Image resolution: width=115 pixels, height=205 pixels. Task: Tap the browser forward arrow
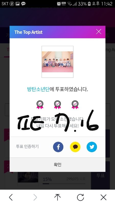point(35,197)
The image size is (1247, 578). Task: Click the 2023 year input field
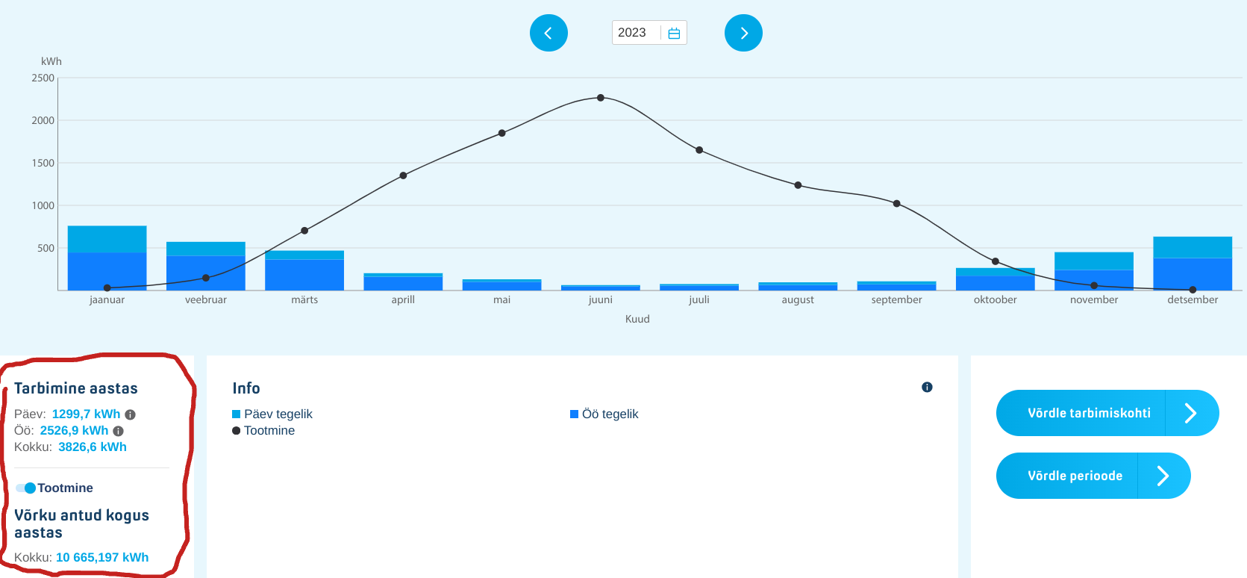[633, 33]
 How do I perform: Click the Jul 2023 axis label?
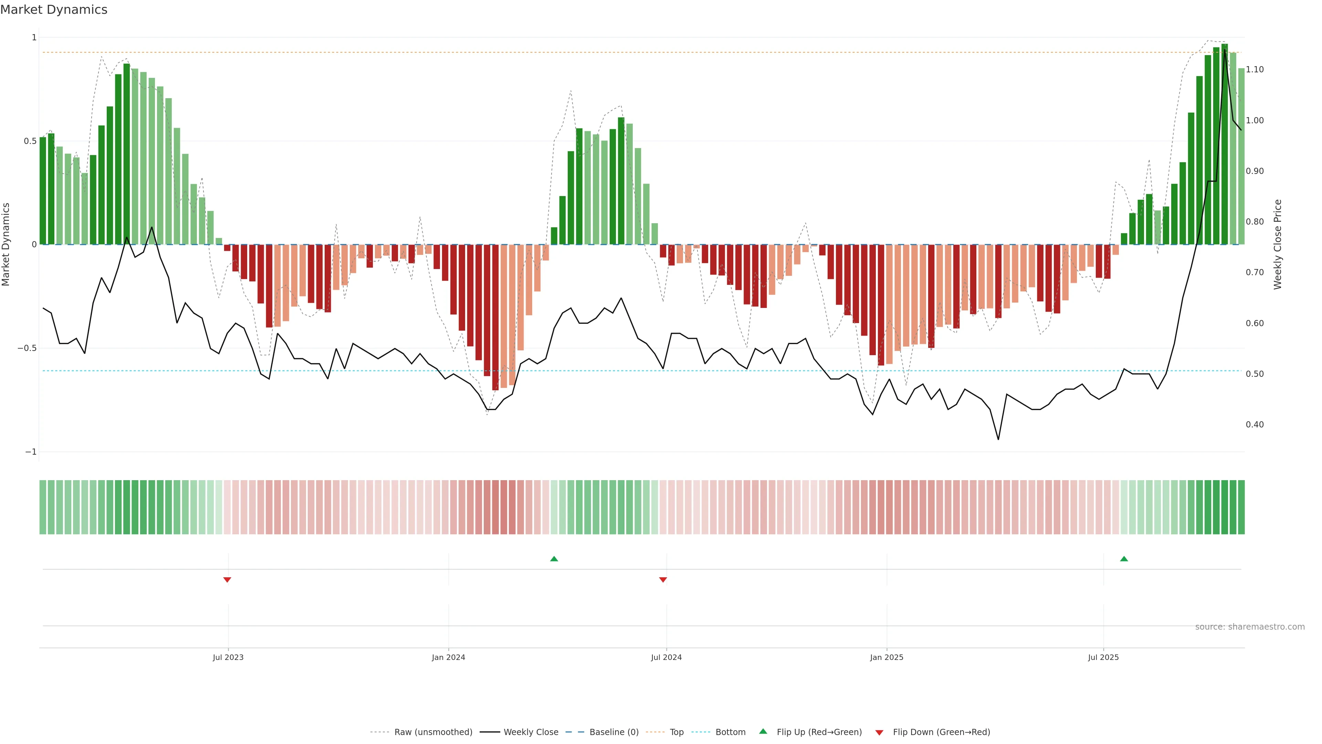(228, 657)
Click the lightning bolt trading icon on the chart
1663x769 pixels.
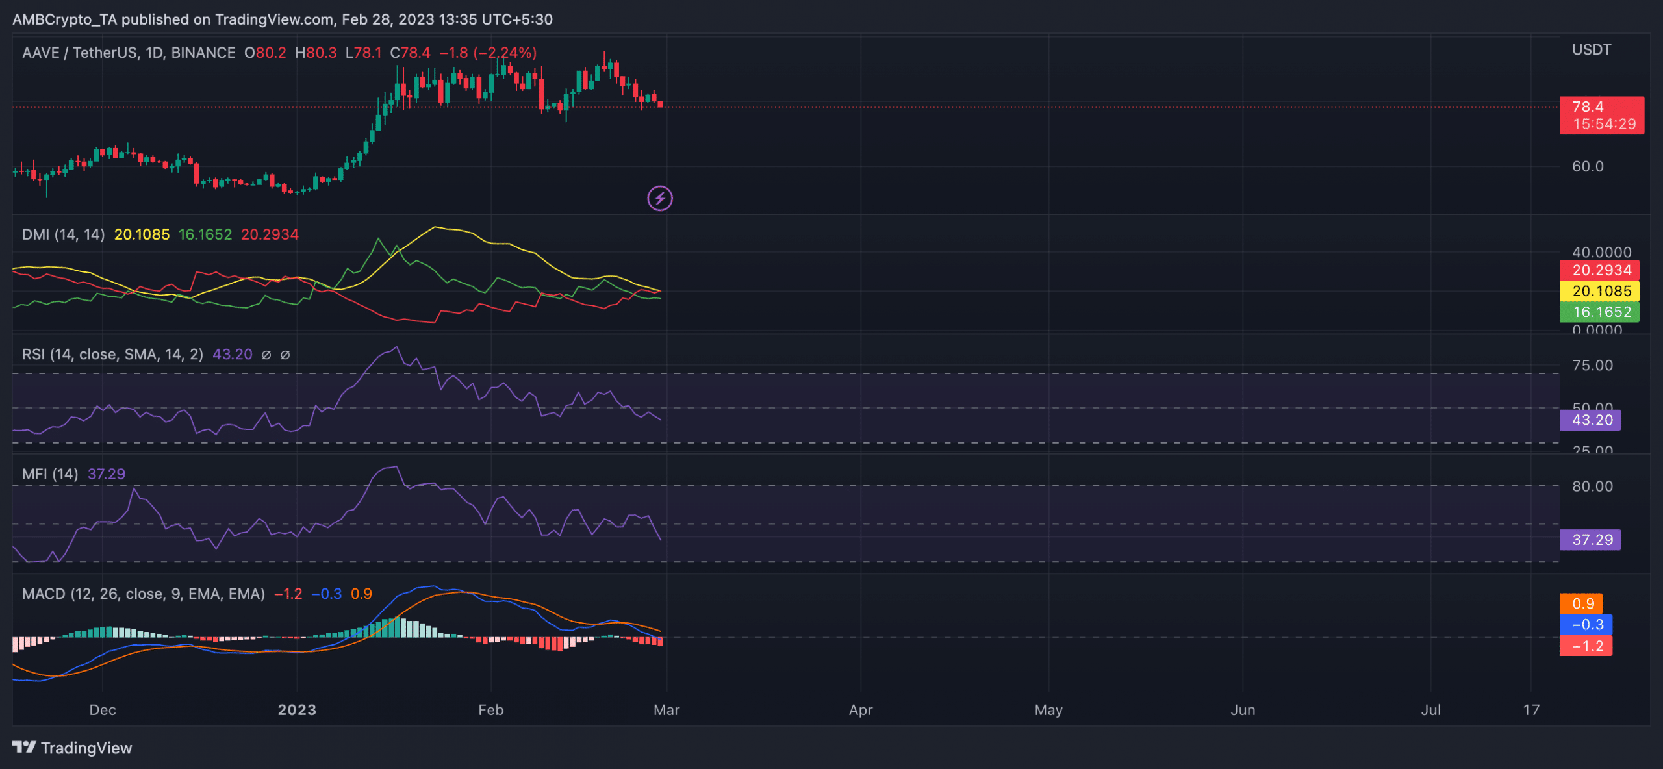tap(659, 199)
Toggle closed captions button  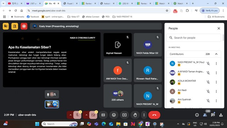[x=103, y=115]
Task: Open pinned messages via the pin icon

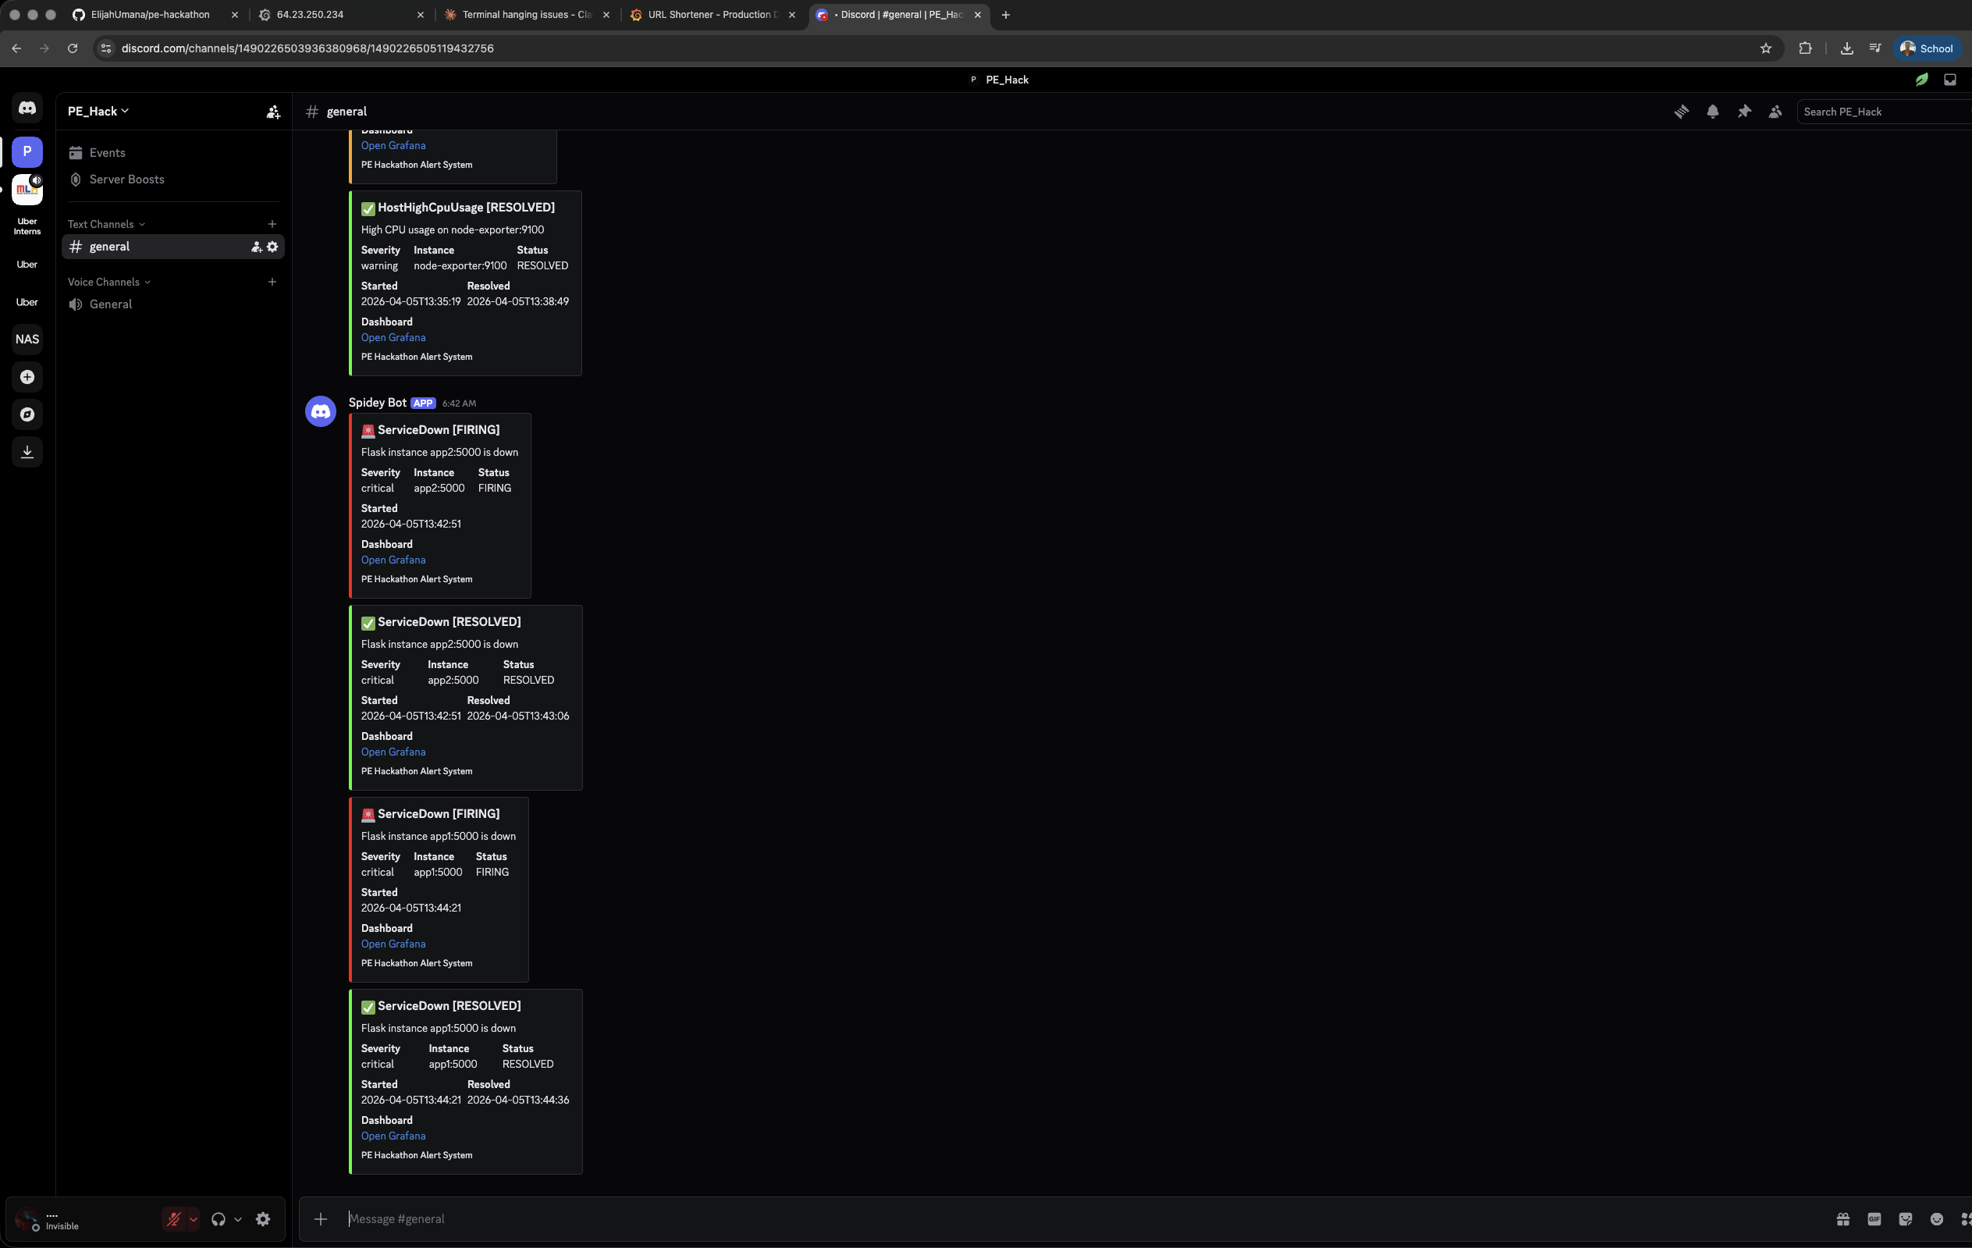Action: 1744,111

....

Task to complete —
State how many lines of the records contain the string "pixels", counting only exact-case matches, and reply with the number alone.

Answer below —
2